Bediüzzaman’ın öne çıkan vasıfları

Bir âhirzaman müceddidi olarak Bediüzzaman Said Nursî’nin öne çıkan bazı sıfatlarına maddeler halinde dikkat çekmeye devam edelim:

Peygamberimiz Hz. Muhammed’in (asm) sünnetine hakkıyla ittibâ eden tam bir Kur’ân talebesi ve hizmetkârıdır.
Sünnet-i Seniyye’yi ihya için her meşakkate katlanmıştır.

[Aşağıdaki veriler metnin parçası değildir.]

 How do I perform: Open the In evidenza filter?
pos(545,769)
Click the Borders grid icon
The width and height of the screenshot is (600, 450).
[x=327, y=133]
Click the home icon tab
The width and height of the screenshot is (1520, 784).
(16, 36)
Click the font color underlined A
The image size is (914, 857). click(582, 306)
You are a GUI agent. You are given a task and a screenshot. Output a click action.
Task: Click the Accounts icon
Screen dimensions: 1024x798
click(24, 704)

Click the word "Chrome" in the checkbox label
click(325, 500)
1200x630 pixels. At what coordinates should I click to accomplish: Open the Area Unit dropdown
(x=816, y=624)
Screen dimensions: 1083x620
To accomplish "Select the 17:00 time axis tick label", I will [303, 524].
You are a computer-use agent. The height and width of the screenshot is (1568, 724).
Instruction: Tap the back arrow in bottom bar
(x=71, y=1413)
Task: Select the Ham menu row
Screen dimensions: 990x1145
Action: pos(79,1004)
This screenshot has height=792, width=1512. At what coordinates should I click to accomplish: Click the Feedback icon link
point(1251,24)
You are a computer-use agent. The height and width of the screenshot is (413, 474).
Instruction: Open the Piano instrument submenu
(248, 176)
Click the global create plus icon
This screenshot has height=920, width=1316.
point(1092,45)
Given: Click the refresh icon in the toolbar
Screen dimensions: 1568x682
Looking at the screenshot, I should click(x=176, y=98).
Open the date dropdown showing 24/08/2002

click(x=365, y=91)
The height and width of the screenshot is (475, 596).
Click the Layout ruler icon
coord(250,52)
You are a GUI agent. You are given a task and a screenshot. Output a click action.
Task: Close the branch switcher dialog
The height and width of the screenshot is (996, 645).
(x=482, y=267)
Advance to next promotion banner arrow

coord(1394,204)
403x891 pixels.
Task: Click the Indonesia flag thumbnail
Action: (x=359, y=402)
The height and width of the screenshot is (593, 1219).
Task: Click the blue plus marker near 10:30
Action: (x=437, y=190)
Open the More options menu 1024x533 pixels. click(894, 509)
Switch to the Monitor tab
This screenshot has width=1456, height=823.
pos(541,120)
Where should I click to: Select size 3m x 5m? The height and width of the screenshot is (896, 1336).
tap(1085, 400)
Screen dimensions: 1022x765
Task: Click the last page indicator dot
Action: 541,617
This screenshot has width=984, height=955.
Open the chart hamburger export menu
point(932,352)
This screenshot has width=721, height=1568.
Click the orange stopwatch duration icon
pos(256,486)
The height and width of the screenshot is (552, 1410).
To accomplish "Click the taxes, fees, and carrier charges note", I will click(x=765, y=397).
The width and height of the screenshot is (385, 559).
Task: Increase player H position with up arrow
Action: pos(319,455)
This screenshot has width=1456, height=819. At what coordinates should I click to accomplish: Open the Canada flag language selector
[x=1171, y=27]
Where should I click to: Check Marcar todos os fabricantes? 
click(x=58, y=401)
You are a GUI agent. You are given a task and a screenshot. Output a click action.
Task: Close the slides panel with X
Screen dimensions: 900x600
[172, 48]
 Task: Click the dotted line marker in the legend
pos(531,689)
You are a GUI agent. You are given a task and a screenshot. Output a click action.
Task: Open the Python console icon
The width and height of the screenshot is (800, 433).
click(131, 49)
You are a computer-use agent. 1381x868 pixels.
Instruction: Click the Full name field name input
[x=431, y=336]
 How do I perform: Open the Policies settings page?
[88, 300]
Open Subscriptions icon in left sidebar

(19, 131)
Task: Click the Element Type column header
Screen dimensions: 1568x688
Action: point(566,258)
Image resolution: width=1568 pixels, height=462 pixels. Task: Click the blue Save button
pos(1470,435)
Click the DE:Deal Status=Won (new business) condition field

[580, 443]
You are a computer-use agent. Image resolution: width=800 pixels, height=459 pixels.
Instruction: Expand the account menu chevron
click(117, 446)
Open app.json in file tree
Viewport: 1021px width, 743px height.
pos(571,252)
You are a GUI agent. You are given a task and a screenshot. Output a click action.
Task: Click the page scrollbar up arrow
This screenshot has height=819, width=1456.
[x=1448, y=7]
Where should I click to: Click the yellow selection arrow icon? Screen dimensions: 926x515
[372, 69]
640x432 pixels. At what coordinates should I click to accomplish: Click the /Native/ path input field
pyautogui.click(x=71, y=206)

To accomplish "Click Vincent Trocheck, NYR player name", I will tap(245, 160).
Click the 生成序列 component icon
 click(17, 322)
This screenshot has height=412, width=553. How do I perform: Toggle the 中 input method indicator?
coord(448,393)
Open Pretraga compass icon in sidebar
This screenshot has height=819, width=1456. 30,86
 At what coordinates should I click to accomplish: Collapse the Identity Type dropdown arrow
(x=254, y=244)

Kur’ân’ın bir hakikati için idam sehpalarına, takiplere, sürgünlere, zindanlara, defalarca zehirlenmelere, hapislere, tecrid-i mutlaklara aldırış etmemiştir.
“Kurân’ımız yeryüzünde cemaatsiz kalırsa, cenneti de istemem!” diyebilmiştir.
“Padişah, Peygamberimizin (asm) emrine itaat etse, yoluna gitse halifedir; biz de onun emirlerine itaat ederiz. Peygambere tâbi olmayıp zulmedenler padişah da olsa haydutturlar!” 1 demiştir.
“Dinim beni, Müslüman olmayan birine saygı göstermekten men ediyor” 2 diyerek, esirken Rus baş kumandanına ayağa kalkmamıştır.
Hayatının hiçbir karesinde koltuk kapma, iktidarı ele geçirme mücadelesi vermemiştir.
“Velî ve şefkatli bir padişah” dediği 2. Abdülhamid’in ihsan-ı şahanesini reddedip, istibdadına karşı gelmiş, neticede zulmen tımarhane ve hapse girmiştir.
“Dünyevî makamlar ve rütbeler kabir kapısına kadardır” deyip, “300 altın maaşı (bugünkü rakamlarla 150.000 lirayı aşıyor), milletvekilliğini, Şark genel vaizliğini reddetmiştir.3
Bütün mesaisini, iman-Kur’ân hakikatlerine hasretmiştir. “Dinsiz dünyada hayır yoktur” demiş, iman esaslarını ve hakikatlerini, İslâm şartlarını, İslâm ahlâkını vs. ispat ve izah etmiştir.
İman hizmetinin stratejisini çizmiştir.
“Said yoktur, Said’in kudret ve ehliyeti de yoktur, konuşan yalnız hakikattır” 4 diyerek kitaplarındaki ölmez hakikatı ve o hakikatın kaynağı olan Kur’ân’ı hedef gösterip, “Ben çürüdüm, gittim, bu hakikatler benimle bağlanmamalı ve bağlanamaz” diyerek kendisini aradan çıkarmıştır.
Deccal ve deccalizmi deşifre etmiş, 5 “ifsat, disizlik ve ahlâksılık komitelerini” tesbit edip onlara karşı yürütülmesi gereken mücadelenin stratejisini çizmiştir.
“Ekmeksiz yaşarım, hürriyetsiz yaşayamam” demiştir.
nKur’ân’ın ve Sünnet-i Seniyye’nin zamanımızdaki içtimâî ve siyasî ölçülerini belirlemiştir.
“Şeytanı melek, meleği şeytan gösteren” deccalizmin güdümündeki siyasetten kaçınmayı tavsiye etmiştir.
nİslâm hakikatlerini ve fikirlerini en cebbar komutanlara karşı bile pervasızca söylemiştir.

Dipnotlar:

1- Divan-ı Harb-i Örfî, s. 23.
2- Şuâlar, s. 449.
3- Tarihçe-i Hayat , s. 131.
4- Tarihçe-i Hayat , s. 595.
5- Şuâlar, 5. Şuâ.

Benzer konuda makaleler:

İlk yorum yapan olun

Makale hakkında düşüncelerinizi paylaşın...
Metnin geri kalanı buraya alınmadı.